- Instructions to follow
Reproduce the data below word for word. Start at the line that contains "Locate an element on the screen. Image", and keep going through the final line of the data.

- Data for locating described items
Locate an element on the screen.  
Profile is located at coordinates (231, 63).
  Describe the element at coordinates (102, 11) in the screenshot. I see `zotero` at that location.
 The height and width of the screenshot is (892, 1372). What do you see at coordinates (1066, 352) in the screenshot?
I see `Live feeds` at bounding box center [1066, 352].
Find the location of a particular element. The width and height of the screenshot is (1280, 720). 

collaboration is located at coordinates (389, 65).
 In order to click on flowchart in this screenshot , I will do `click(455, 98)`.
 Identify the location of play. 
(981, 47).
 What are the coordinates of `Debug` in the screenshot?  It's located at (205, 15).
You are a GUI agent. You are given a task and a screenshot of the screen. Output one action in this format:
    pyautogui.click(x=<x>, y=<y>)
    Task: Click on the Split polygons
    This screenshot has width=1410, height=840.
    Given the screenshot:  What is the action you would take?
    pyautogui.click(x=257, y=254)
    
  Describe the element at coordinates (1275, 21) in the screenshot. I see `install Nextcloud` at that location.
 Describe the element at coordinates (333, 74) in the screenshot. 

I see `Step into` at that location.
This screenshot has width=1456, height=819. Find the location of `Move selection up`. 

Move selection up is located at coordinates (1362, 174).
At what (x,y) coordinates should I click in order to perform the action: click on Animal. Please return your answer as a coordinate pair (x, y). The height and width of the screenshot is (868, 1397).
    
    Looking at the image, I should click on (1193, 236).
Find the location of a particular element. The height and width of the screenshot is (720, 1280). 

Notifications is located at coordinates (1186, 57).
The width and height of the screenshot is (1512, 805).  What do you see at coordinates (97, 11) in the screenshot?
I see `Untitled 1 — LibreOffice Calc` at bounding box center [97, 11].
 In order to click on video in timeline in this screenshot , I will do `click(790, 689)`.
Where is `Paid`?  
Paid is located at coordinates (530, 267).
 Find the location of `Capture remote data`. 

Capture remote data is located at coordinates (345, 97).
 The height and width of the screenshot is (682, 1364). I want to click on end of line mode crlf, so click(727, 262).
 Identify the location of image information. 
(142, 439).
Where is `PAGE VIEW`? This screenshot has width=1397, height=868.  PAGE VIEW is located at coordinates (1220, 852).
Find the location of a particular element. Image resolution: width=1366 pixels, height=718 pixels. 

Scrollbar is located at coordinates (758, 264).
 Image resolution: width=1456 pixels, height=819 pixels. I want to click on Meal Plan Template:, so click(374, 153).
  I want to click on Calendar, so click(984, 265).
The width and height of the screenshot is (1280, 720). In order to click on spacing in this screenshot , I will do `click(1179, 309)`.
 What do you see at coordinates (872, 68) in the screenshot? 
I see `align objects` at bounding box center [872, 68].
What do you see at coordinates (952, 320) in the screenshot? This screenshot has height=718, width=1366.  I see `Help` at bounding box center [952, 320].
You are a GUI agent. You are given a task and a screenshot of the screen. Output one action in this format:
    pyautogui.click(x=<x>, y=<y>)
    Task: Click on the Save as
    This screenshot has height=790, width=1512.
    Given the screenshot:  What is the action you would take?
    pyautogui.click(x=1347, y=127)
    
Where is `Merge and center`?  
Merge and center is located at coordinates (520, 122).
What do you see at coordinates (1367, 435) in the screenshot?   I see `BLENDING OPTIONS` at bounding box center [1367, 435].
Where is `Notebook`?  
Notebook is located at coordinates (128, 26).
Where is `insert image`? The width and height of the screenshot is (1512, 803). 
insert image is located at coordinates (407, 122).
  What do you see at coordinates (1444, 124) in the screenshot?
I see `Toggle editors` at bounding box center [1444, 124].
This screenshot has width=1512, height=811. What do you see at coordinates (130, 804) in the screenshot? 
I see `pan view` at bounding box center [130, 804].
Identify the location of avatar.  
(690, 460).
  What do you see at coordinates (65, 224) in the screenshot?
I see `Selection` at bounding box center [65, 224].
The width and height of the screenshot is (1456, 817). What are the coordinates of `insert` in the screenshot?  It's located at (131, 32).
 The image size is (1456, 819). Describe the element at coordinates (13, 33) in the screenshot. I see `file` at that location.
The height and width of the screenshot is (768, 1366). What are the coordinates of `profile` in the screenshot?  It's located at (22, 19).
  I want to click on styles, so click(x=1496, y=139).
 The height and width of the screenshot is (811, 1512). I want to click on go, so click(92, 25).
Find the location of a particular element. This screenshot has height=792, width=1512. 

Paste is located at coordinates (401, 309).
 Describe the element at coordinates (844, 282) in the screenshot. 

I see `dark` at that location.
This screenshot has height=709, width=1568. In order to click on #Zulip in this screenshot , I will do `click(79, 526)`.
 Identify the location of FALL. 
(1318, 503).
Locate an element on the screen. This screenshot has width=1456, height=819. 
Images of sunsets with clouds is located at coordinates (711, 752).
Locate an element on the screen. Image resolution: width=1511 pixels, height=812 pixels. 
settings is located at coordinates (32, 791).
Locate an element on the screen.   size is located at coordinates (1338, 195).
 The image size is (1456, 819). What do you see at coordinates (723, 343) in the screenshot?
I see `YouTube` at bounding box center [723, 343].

- Worked solution
Locate an element on the screen. Image resolution: width=1511 pixels, height=812 pixels. 
settings is located at coordinates (32, 791).
Locate an element on the screen.   size is located at coordinates (1338, 195).
 The image size is (1456, 819). What do you see at coordinates (723, 343) in the screenshot?
I see `YouTube` at bounding box center [723, 343].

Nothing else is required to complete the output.